Publication information |
Source: Evening Telegram Source type: newspaper Document type: article Document title: “Train Conductor Says Mr. Roosevelt Was Gay as a Lark” Author(s): anonymous City of publication: New York, New York Date of publication: 11 September 1901 Volume number: 33 Issue number: 21136 Pagination: 3 |
Citation |
“Train Conductor Says Mr. Roosevelt Was Gay as a Lark.” Evening Telegram [New York] 11 Sept. 1901 v33n21136: p. 3. |
Transcription |
full text |
Keywords |
Robert N. Cross; Theodore Roosevelt (journey: Buffalo, NY, to Albany, NY: 11 Sept. 1901); Robert N. Cross (public statements); Theodore Roosevelt; McKinley assassination (personal response); William McKinley (recovery: personal response). |
Named persons |
Robert N. Cross; Theodore Roosevelt. |
Document |
Train Conductor Says Mr. Roosevelt Was Gay as a Lark
Vice President, Attended Only by a Colored Man, Went as Far
as Albany on Pan-American Express.
When the third section of the Pan-American
express arrived at the Grand Central station, at ten minutes after ten o’clock
this morning, R. N. Cross, the conductor, said that he had taken Vice President
Roosevelt as far as Albany. He did not know the Vice President’s destination.
Mr. Roosevelt was attended only by a colored man, who looked after his luggage.
There were no detectives or guards in sight.
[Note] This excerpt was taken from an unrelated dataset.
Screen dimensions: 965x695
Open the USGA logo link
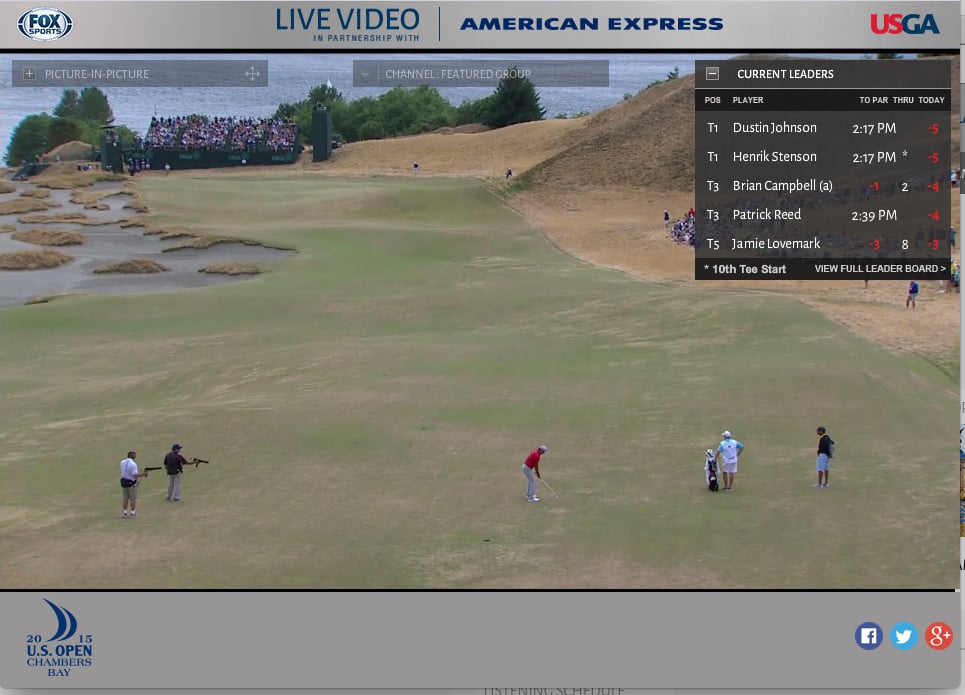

“I tell you,” said Cross, “the Vice President
looked a different man than when he went to Buffalo. I never saw a man so marked
by care and anxiety as he was when he hurried to the President’s bedside, but
when he got on the train at Buffalo he was as gay as a lark. He told us that
the President was getting on finely, and he seemed as happy over it as a boy
with a new toy.”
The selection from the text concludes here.